My family and I would go to the beach whenever we could. One hot summer day, my family and I went to Crash Boat in Aguadilla, one of the most popular beaches in Puerto Rico. When one gets there, the visitor’s attention is immediately drawn to a bridge dividing the beach in two sections. The right side is where families usually settle down with their radios, portable barbecues, lounging chairs, coolers and big umbrellas to hide from the sun. While, to the far left, families with small children gather to enjoy a more peaceful time with less fuss. I don’t know what made us go to the left side that day, something we had never done before, but we did. The day was humid, the air heavy with the smell of salt, “pinchos” and deep-fried pastries. On the horizon, one could see rain falling on another part of town, indicating that we only had a few hours to enjoy the beach before it reached us. The waves were a bit choppy, but nothing we hadn’t seen before.
We started undressing; I had a long-sleeved black rash guard with a green bathing suit underneath. I waded into the water with my brother next to me. We put our goggles over our heads and dived into the cold water. That first shock is always my favorite. It is like being awakened from a bad dream, and all of one’s senses are on high alert. I swam for a while trying to identify fishes that swam under and next to me. Crash Boat is known for its clear waters, but that day the view was obscured as rough waters lifted the sand. The waves were starting to become irregular and I could not time them. Everyone seemed fine, but I felt uneasy. I decided to stand where the water reached my knees until the waters decided to calm.
I saw the wave and it saw me. It was bigger than the others. One that did not belong so close to the shore. I do not know what compelled me to do it, but I turned and ran. The wave tackled me from behind and I went down hard. I hit the shore with my left shoulder and I cried out in pain as the wave enveloped me. It pulled my hair over my face, blinding me. In my panic, I sucked in a breath and was met with salty water and sand-filled hair. It happened in seconds, yet it felt like I was underwater for minutes. As the wave receded, I got on my knees, yanked my tangled hair back and ran to where my sister peacefully lounged. I sat down beside her cradling my shoulder and breathing hard.
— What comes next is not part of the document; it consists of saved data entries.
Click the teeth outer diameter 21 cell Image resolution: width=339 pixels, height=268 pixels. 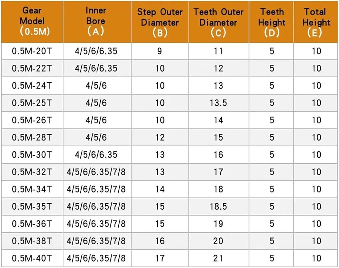(219, 258)
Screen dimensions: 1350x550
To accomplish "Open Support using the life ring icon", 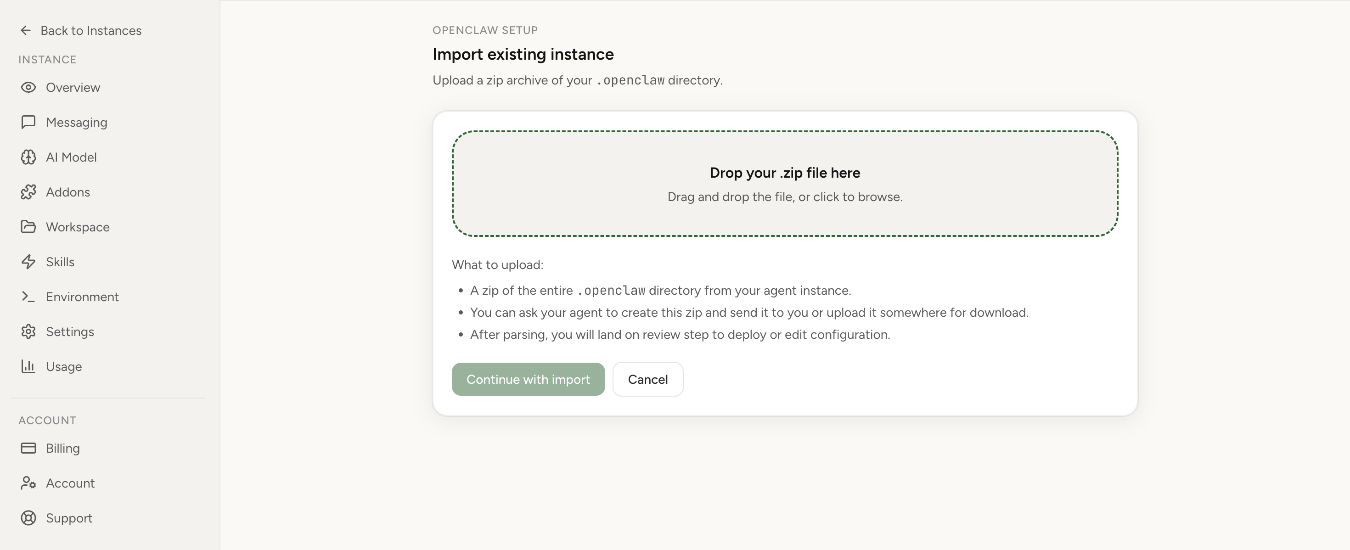I will click(29, 518).
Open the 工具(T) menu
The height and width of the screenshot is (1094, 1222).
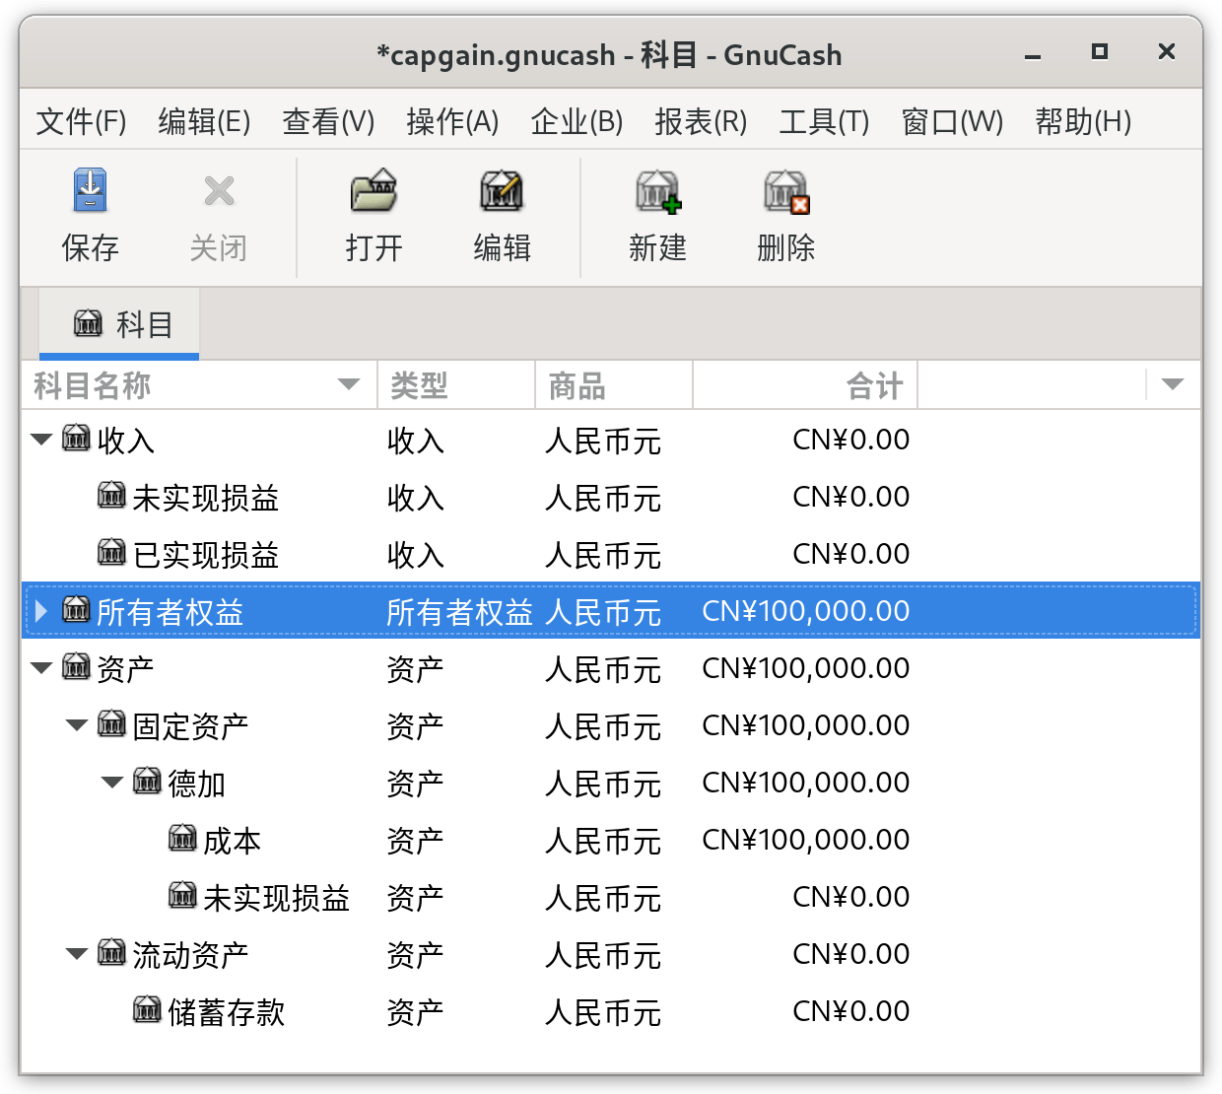coord(824,121)
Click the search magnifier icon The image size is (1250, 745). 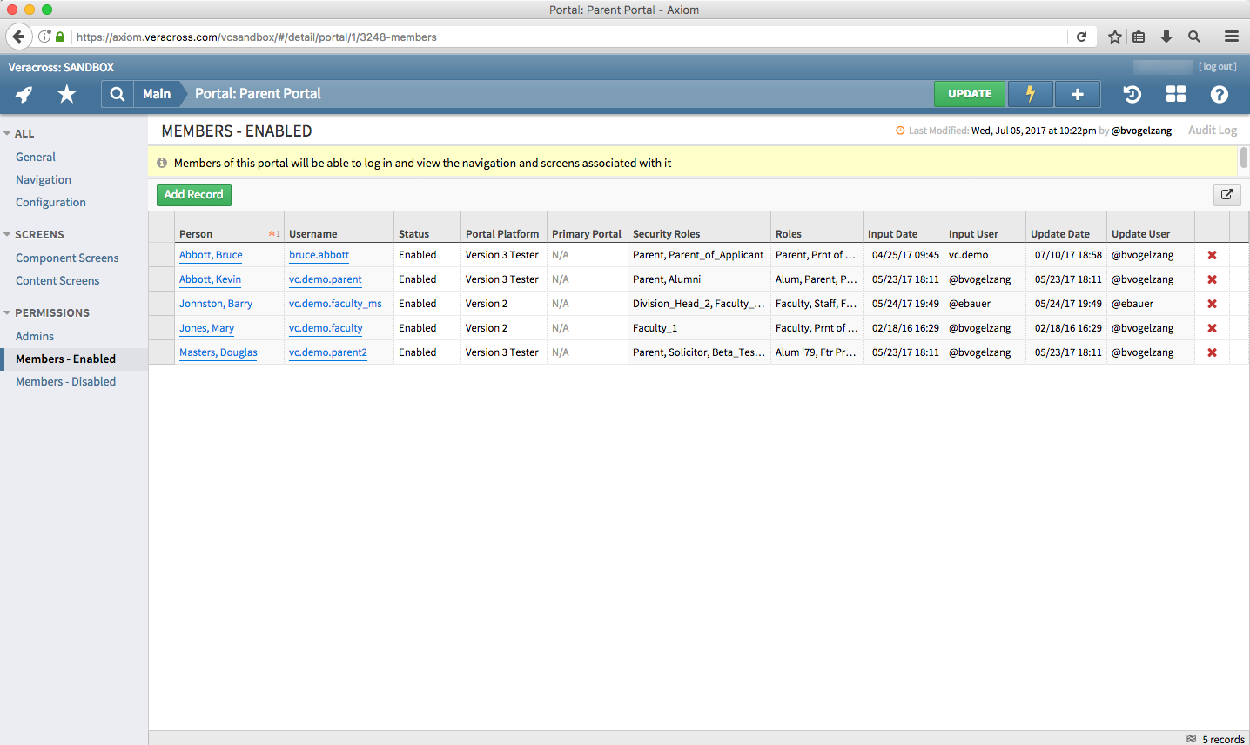pyautogui.click(x=117, y=94)
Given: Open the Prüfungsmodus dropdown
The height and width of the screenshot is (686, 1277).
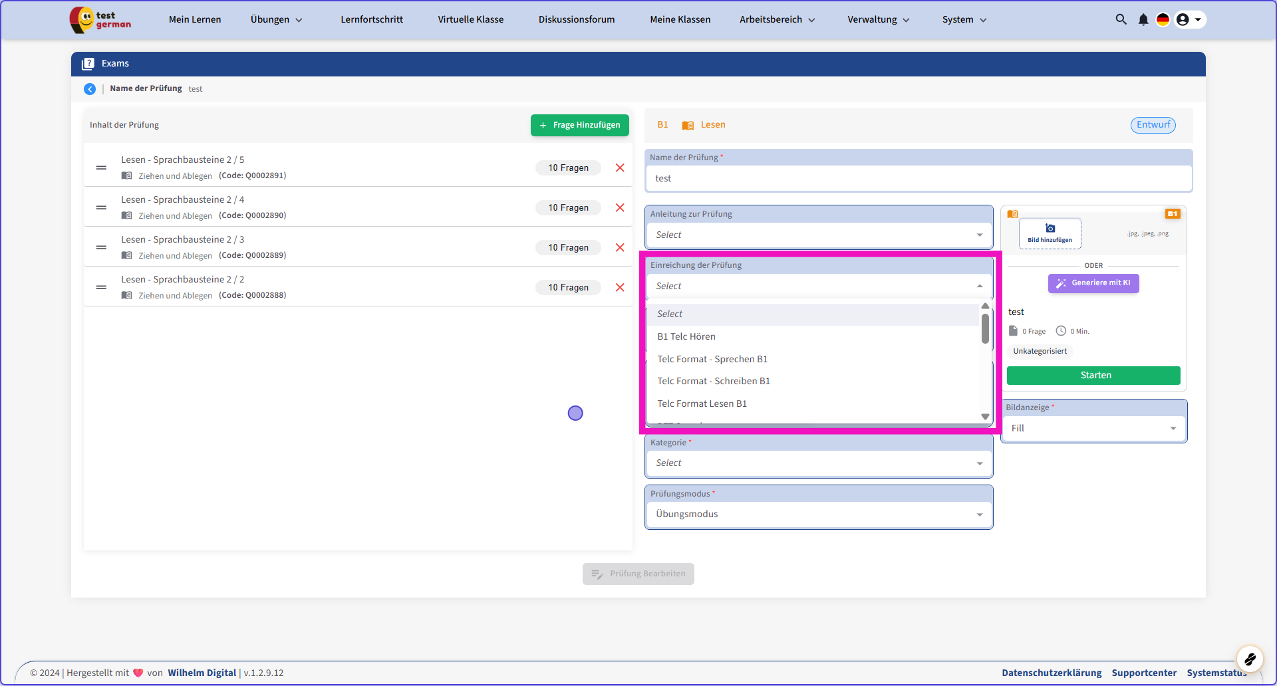Looking at the screenshot, I should pos(818,514).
I glared at the ocean with pure wrath and betrayal. No one seemed to have noticed that I had almost drowned right in front of their eyes.
“Did you see what happened?” I asked my older sister breathlessly.
“What do you mean?” She turned her head to look at me. Her eyes widened as they took in the state of my hair.
“Oh my god what happened to you?” she said laughing.
Tears gathered in the corner of my eyes. “I saw this big wave and I got scared, so I turned and ran to the shore and it threw me to the ground. I hit my shoulder and it hurts really bad.” I finished and started crying.
“Ay, Fabi, don’t cry.” Her smile wavered. “Here, let me help you get the sand off.”
“I’m not going back in the water,” I said while wiping the salty tears that rolled down my face.
“Then come, I’ll use our water.” She said and helped me clean up with fresh water bottles.
After that day at the beach, my life was not the same. I would get anxious and have panic attacks if I got too close to the beach. Whenever I dreamt of the beach, I dreamt of escaping it. I dreamt of skyscraping waves chasing me and my family until they caught us. They chased us up mountains, through streets and even to my front door. I was terrified of the beach, but the ocean always had my heart. That is why I fought for it.
In the following years, I learned to accept the fear with the support and love from my family. We practiced exposing myself to the ocean just a little every time we visited the beach. At first, I couldn’t get out of the car. To this day, I cannot go to the beach with my entire family because of the dreams that still haunt me. I can only go with one or two of my family members, but not all. While I still have a long way to go, I have learned to not let the fear overtake me completely to the point where I cannot function. Nowadays, I embrace the waves that brush against my feet. My new dream is of one day submerging myself completely without the fear of being beaten by the waves that crash on the shore.